* _Assigned task_
Transcribe all of the records word for word, but omit the pictures.

* _Input_
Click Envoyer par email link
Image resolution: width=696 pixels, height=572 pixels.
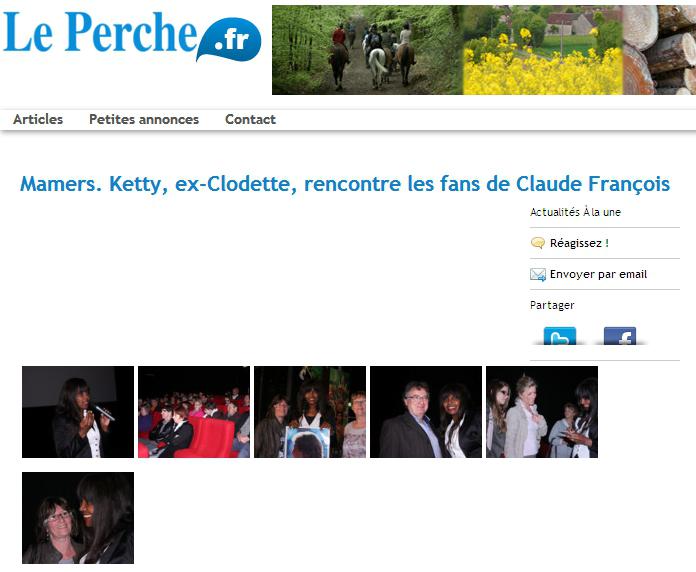[598, 274]
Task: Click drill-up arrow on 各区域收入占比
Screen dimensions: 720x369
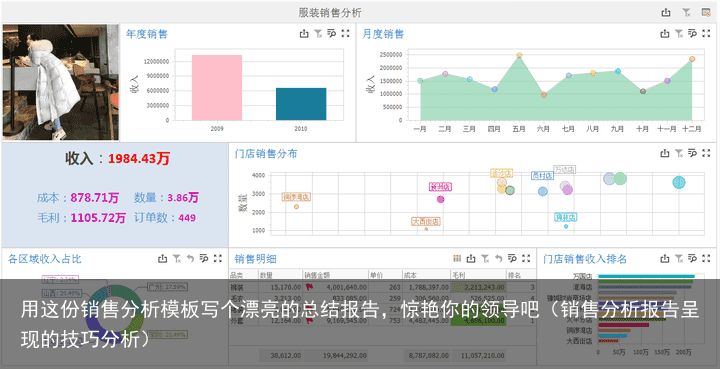Action: (190, 259)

* _Result of the task_
Click Envoyer par email link
Image resolution: width=696 pixels, height=572 pixels.
[598, 274]
Task: Click drill-up arrow on 各区域收入占比
Screen dimensions: 720x369
Action: (190, 259)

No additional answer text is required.